Start of Given records

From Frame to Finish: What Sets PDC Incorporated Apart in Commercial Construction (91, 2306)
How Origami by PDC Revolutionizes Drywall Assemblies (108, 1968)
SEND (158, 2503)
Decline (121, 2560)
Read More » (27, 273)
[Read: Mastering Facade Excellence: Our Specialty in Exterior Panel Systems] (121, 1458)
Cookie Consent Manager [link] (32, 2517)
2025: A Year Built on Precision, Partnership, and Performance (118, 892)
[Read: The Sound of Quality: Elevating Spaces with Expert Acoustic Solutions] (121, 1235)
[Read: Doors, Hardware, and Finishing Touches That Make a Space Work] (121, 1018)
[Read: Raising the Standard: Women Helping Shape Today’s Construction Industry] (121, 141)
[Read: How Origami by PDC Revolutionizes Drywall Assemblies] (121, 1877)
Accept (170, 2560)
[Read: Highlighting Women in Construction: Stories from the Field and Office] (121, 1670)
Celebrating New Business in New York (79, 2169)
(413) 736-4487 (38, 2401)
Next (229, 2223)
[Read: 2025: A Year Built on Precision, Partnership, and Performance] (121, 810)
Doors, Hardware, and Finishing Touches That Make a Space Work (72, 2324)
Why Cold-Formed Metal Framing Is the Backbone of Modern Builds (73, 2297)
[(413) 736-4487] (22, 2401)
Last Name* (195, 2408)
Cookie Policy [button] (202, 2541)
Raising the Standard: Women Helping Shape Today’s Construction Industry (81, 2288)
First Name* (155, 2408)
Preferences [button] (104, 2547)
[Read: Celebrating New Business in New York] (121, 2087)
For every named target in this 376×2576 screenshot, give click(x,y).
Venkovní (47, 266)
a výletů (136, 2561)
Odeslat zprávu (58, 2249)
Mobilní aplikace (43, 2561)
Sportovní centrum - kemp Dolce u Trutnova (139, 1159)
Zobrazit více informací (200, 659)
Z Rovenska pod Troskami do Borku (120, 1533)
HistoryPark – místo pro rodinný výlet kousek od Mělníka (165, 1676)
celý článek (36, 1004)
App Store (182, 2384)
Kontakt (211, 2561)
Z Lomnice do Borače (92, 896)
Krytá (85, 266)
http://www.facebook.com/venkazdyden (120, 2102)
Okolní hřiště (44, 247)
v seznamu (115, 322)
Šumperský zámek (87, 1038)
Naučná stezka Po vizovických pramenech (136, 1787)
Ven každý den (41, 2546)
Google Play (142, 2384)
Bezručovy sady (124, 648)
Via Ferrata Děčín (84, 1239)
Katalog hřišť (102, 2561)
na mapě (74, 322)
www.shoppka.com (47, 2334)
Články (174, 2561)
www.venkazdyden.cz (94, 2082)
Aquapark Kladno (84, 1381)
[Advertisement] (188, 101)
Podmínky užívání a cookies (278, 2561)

End of Given records

Without altering a single word, reproduce the entries above.

## Problem solution:
From Frame to Finish: What Sets PDC Incorporated Apart in Commercial Construction (91, 2306)
How Origami by PDC Revolutionizes Drywall Assemblies (108, 1968)
SEND (158, 2503)
Decline (121, 2560)
Read More » (27, 273)
[Read: Mastering Facade Excellence: Our Specialty in Exterior Panel Systems] (121, 1458)
Cookie Consent Manager [link] (32, 2517)
2025: A Year Built on Precision, Partnership, and Performance (118, 892)
[Read: The Sound of Quality: Elevating Spaces with Expert Acoustic Solutions] (121, 1235)
[Read: Doors, Hardware, and Finishing Touches That Make a Space Work] (121, 1018)
[Read: Raising the Standard: Women Helping Shape Today’s Construction Industry] (121, 141)
[Read: How Origami by PDC Revolutionizes Drywall Assemblies] (121, 1877)
Accept (170, 2560)
[Read: Highlighting Women in Construction: Stories from the Field and Office] (121, 1670)
Celebrating New Business in New York (79, 2169)
(413) 736-4487 (38, 2401)
Next (229, 2223)
[Read: 2025: A Year Built on Precision, Partnership, and Performance] (121, 810)
Doors, Hardware, and Finishing Touches That Make a Space Work (72, 2324)
Why Cold-Formed Metal Framing Is the Backbone of Modern Builds (73, 2297)
[(413) 736-4487] (22, 2401)
Last Name* (195, 2408)
Cookie Policy [button] (202, 2541)
Raising the Standard: Women Helping Shape Today’s Construction Industry (81, 2288)
First Name* (155, 2408)
Preferences [button] (104, 2547)
[Read: Celebrating New Business in New York] (121, 2087)
For every named target in this 376×2576 screenshot, give click(x,y).
Venkovní (47, 266)
a výletů (136, 2561)
Odeslat zprávu (58, 2249)
Mobilní aplikace (43, 2561)
Sportovní centrum - kemp Dolce u Trutnova (139, 1159)
Zobrazit více informací (200, 659)
Z Rovenska pod Troskami do Borku (120, 1533)
HistoryPark – místo pro rodinný výlet kousek od Mělníka (165, 1676)
celý článek (36, 1004)
App Store (182, 2384)
Kontakt (211, 2561)
Z Lomnice do Borače (92, 896)
Krytá (85, 266)
http://www.facebook.com/venkazdyden (120, 2102)
Okolní hřiště (44, 247)
v seznamu (115, 322)
Šumperský zámek (87, 1038)
Naučná stezka Po vizovických pramenech (136, 1787)
Ven každý den (41, 2546)
Google Play (142, 2384)
Bezručovy sady (124, 648)
Via Ferrata Děčín (84, 1239)
Katalog hřišť (102, 2561)
na mapě (74, 322)
www.shoppka.com (47, 2334)
Články (174, 2561)
www.venkazdyden.cz (94, 2082)
Aquapark Kladno (84, 1381)
[Advertisement] (188, 101)
Podmínky užívání a cookies (278, 2561)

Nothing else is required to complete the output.